Last week we wrote about the current ATO focus on offshore branches. In that piece, we noted how both the “law” and the “LORE” in this area are extremely complicated (involving principles of branch attribution, transfer pricing, thin capitalisation and other areas) and have developed over many years.

The complexity in this area is likely to increase significantly as a result of the current OECD proposal to apply the BEPS Hybrid Mismatch principles to branches. As readers will be aware, in November 2015 the OECD released the BEPS Action 2 Final Report on “Neutralising the Effects of Hybrid Mismatch Arrangements”. That report focussed on various cross-border mismatch arrangements such as Country A says debt/Country B says equity, Country A says sale/Country B says financing (i.e. SLAs and repos) and Country A says company/Country B says transparent entity. The Australian Government has indicated that it will introduce rules in Australia to counter such hybrid mismatch arrangements.

Earlier this week, the OECD released a further discussion paper entitled “BEPS Action 2 – Branch Mismatch Structures”. This paper takes the Hybrid Mismatch arrangements work one step further by proposing to apply similar principles to offshore branches. By way of example, the proposal is that action is required if a company in Country C makes a payment (deductible in Country C) to a branch in Country B where that payment is not taxable in either Country B or Country A (head office being located in Country A). Consistent with the basic principles of the Hybrids work, the solution would be to deny the deduction in Country C or, if that does not occur, include the payment in assessable income in Country B or Country A. Related work on similar issues also features in the final report on BEPS Action 6 (treaty abuse).

This type of example is relatively easy to understand. Things get a lot more complicated when similar principles are applied to inter-branch “transactions” between the branch and head office (i.e. “transactions” that do not legally occur, at least so far as Australian law views the matter, but are, in other jurisdictions, recognised for tax purposes – whether respected as transactions, or functioning as a proxy for attributing income and expenses between branches and head office).

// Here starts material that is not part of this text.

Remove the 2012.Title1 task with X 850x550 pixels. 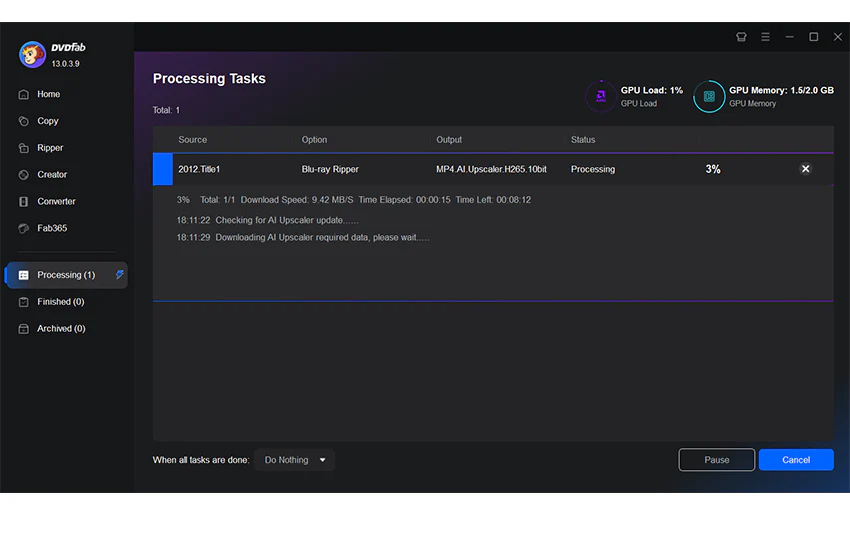coord(806,169)
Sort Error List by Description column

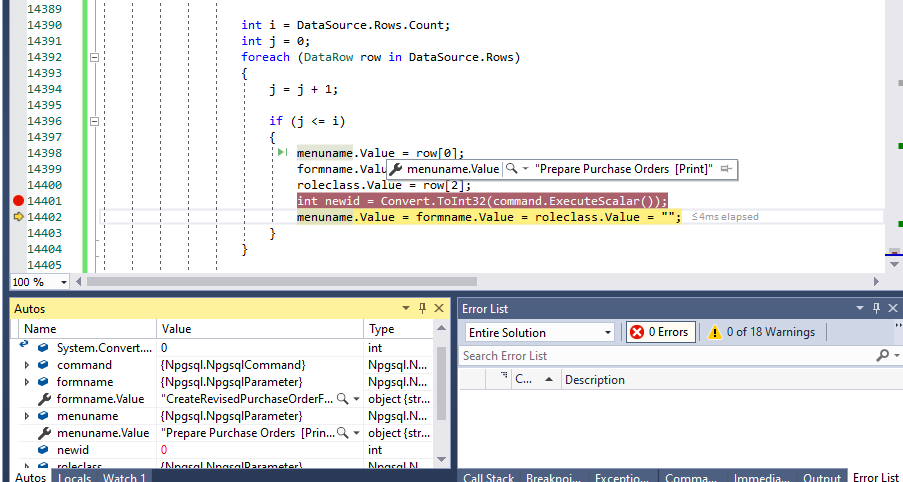(x=594, y=380)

In order to even consider how such rules would operate it would be necessary to have a clear understanding of precisely how each relevant jurisdiction treats such inter-branch “transactions”. This is far from clear in Australia let alone other jurisdictions. Although the paper does have some helpful comments, in that it recognises that these Hybrid-type principles should not apply when the inter-branch “transaction” is operating as an allocation of third party expenses, the very fact that it may have application to such inter-branch “transactions” at all is extremely worrying for taxpayers with offshore branches.

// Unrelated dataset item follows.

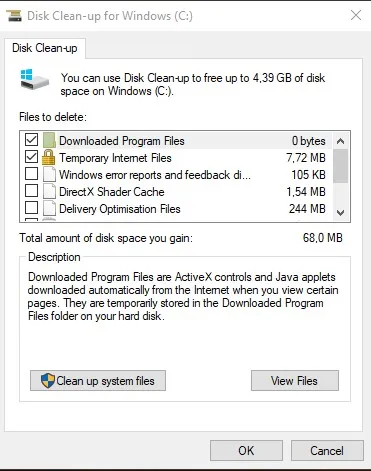371x471 pixels.
Task: Switch to the Disk Clean-up tab
Action: (45, 48)
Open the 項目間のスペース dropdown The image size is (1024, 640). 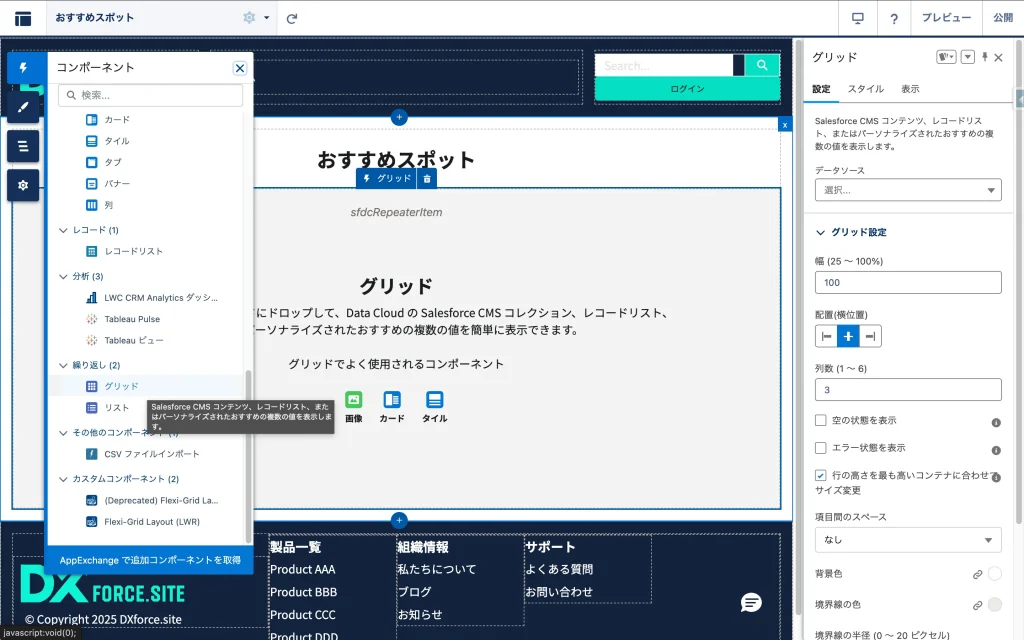coord(908,540)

The paper does not stop there – even further layers of complexity are then added. The possibility of adopting the so-called “imported mismatch rule” to branch transactions is perhaps the closest thing that tax advisers will ever get to understanding quantum physics – yes, it really is potentially that complicated and, as a matter of fact, almost impossible to actually administer. (Fortunately, the Board of Taxation has already recommended that Australia can wait to see if this notion is really necessary for us.)

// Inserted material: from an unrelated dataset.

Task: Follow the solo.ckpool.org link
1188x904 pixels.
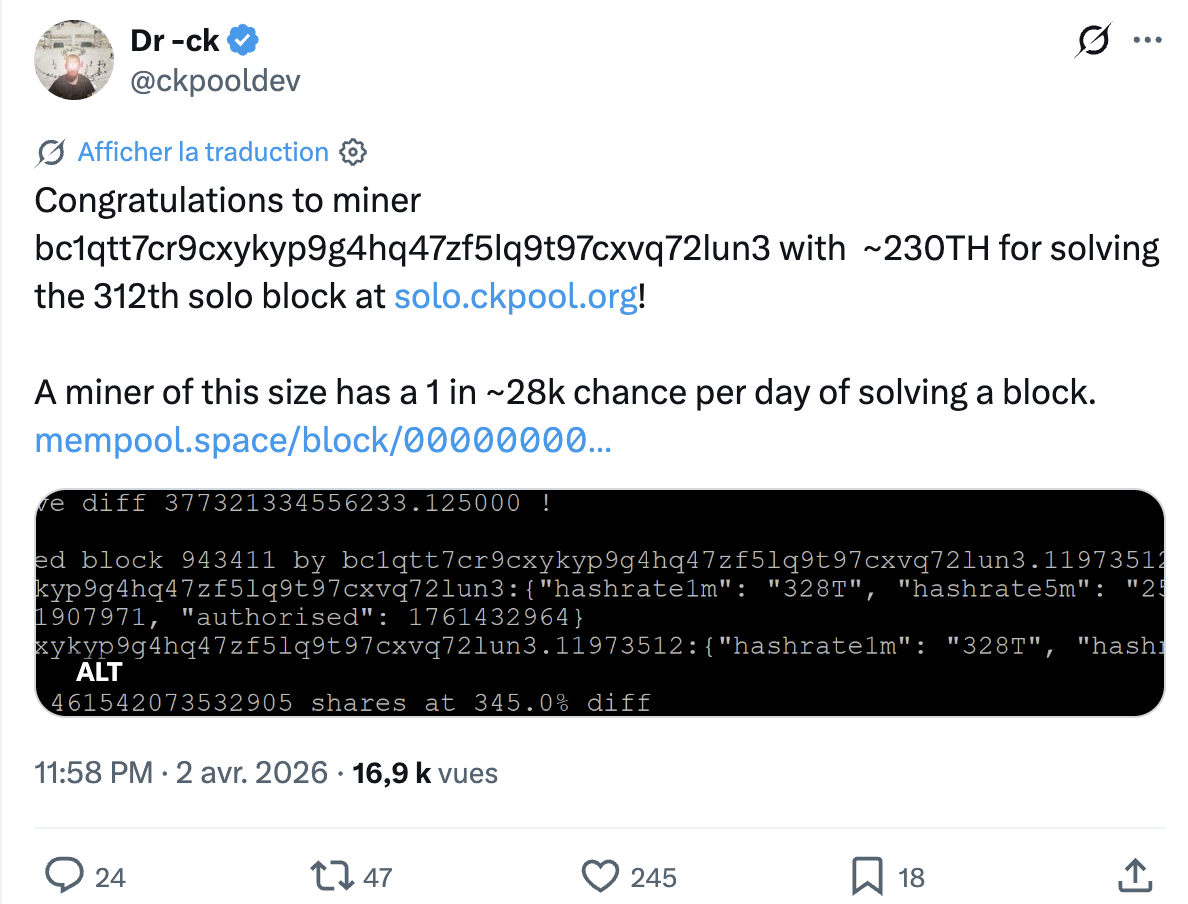Action: tap(515, 296)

It will be interesting to see how this plays out. If recent history is a reliable indicator it is likely that the OECD’s final report will look very similar to the discussion draft. It is then likely that the Government will ask the Board of Taxation to consider this further report and to make recommendations. Call us idealistic, but it would be good to have some clear “law” on precisely how basic inter-branch “transactions” are treated in Australia prior to any legislation being implemented to counter cross-border mismatches that result from such “transactions”.